>> Begin Source material

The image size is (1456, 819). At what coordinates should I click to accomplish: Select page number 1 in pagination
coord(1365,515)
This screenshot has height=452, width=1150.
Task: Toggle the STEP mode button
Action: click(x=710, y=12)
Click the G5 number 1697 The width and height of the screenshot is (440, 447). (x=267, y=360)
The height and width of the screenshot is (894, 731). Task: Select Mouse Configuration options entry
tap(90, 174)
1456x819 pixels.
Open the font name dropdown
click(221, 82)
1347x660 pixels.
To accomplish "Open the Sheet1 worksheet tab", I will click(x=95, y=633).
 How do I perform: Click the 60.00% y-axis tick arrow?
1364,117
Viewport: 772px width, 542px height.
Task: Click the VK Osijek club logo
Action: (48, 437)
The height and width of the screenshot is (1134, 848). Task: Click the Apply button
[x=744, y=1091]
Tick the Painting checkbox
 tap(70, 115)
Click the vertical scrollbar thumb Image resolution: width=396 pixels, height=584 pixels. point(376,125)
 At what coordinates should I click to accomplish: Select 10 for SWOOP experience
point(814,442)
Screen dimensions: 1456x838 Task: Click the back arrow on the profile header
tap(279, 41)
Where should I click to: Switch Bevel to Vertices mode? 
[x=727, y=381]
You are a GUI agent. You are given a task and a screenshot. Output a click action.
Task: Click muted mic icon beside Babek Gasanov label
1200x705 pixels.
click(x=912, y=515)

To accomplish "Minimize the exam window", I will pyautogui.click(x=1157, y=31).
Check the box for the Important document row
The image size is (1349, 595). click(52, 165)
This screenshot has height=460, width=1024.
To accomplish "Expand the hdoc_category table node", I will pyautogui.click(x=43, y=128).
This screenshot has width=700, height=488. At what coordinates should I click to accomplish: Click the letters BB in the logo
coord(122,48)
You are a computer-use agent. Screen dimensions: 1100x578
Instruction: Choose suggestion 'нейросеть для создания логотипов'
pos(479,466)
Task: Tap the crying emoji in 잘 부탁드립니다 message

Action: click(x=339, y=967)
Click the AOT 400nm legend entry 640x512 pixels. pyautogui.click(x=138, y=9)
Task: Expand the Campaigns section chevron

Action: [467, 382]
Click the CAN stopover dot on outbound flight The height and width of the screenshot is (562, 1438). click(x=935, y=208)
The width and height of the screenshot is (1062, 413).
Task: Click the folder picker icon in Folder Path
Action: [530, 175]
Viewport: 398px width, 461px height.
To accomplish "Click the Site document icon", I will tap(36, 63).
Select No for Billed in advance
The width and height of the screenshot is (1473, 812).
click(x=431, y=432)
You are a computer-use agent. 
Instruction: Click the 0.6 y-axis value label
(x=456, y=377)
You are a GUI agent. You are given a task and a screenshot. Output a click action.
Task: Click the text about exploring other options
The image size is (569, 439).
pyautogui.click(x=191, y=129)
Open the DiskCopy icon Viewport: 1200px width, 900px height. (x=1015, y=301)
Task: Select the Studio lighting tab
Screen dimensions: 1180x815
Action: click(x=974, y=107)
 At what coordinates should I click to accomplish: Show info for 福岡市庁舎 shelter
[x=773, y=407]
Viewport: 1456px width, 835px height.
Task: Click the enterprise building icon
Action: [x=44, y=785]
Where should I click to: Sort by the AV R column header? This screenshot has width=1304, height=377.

>> End Source material

Task directions: Rewrite every line of the listing above as a JSON list of strings, one string per line, leaving out blank lines.

Complete answer:
[
  "The image size is (1456, 819). At what coordinates should I click to accomplish: Select page number 1 in pagination",
  "coord(1365,515)",
  "This screenshot has height=452, width=1150.",
  "Task: Toggle the STEP mode button",
  "Action: click(x=710, y=12)",
  "Click the G5 number 1697 The width and height of the screenshot is (440, 447). (x=267, y=360)",
  "The height and width of the screenshot is (894, 731). Task: Select Mouse Configuration options entry",
  "tap(90, 174)",
  "1456x819 pixels.",
  "Open the font name dropdown",
  "click(221, 82)",
  "1347x660 pixels.",
  "To accomplish \"Open the Sheet1 worksheet tab\", I will click(x=95, y=633).",
  " How do I perform: Click the 60.00% y-axis tick arrow?",
  "1364,117",
  "Viewport: 772px width, 542px height.",
  "Task: Click the VK Osijek club logo",
  "Action: (48, 437)",
  "The height and width of the screenshot is (1134, 848). Task: Click the Apply button",
  "[x=744, y=1091]",
  "Tick the Painting checkbox",
  " tap(70, 115)",
  "Click the vertical scrollbar thumb Image resolution: width=396 pixels, height=584 pixels. point(376,125)",
  " At what coordinates should I click to accomplish: Select 10 for SWOOP experience",
  "point(814,442)",
  "Screen dimensions: 1456x838 Task: Click the back arrow on the profile header",
  "tap(279, 41)",
  "Where should I click to: Switch Bevel to Vertices mode? ",
  "[x=727, y=381]",
  "You are a GUI agent. You are given a task and a screenshot. Output a click action.",
  "Task: Click muted mic icon beside Babek Gasanov label",
  "1200x705 pixels.",
  "click(x=912, y=515)",
  "To accomplish \"Minimize the exam window\", I will pyautogui.click(x=1157, y=31).",
  "Check the box for the Important document row",
  "The image size is (1349, 595). click(52, 165)",
  "This screenshot has height=460, width=1024.",
  "To accomplish \"Expand the hdoc_category table node\", I will pyautogui.click(x=43, y=128).",
  "This screenshot has width=700, height=488. At what coordinates should I click to accomplish: Click the letters BB in the logo",
  "coord(122,48)",
  "You are a computer-use agent. Screen dimensions: 1100x578",
  "Instruction: Choose suggestion 'нейросеть для создания логотипов'",
  "pos(479,466)",
  "Task: Tap the crying emoji in 잘 부탁드립니다 message",
  "Action: click(x=339, y=967)",
  "Click the AOT 400nm legend entry 640x512 pixels. pyautogui.click(x=138, y=9)",
  "Task: Expand the Campaigns section chevron",
  "Action: [467, 382]",
  "Click the CAN stopover dot on outbound flight The height and width of the screenshot is (562, 1438). click(x=935, y=208)",
  "The width and height of the screenshot is (1062, 413).",
  "Task: Click the folder picker icon in Folder Path",
  "Action: [530, 175]",
  "Viewport: 398px width, 461px height.",
  "To accomplish \"Click the Site document icon\", I will tap(36, 63).",
  "Select No for Billed in advance",
  "The width and height of the screenshot is (1473, 812).",
  "click(x=431, y=432)",
  "You are a computer-use agent. ",
  "Instruction: Click the 0.6 y-axis value label",
  "(x=456, y=377)",
  "You are a GUI agent. You are given a task and a screenshot. Output a click action.",
  "Task: Click the text about exploring other options",
  "The image size is (569, 439).",
  "pyautogui.click(x=191, y=129)",
  "Open the DiskCopy icon Viewport: 1200px width, 900px height. (x=1015, y=301)",
  "Task: Select the Studio lighting tab",
  "Screen dimensions: 1180x815",
  "Action: click(x=974, y=107)",
  " At what coordinates should I click to accomplish: Show info for 福岡市庁舎 shelter",
  "[x=773, y=407]",
  "Viewport: 1456px width, 835px height.",
  "Task: Click the enterprise building icon",
  "Action: [x=44, y=785]",
  "Where should I click to: Sort by the AV R column header? This screenshot has width=1304, height=377."
]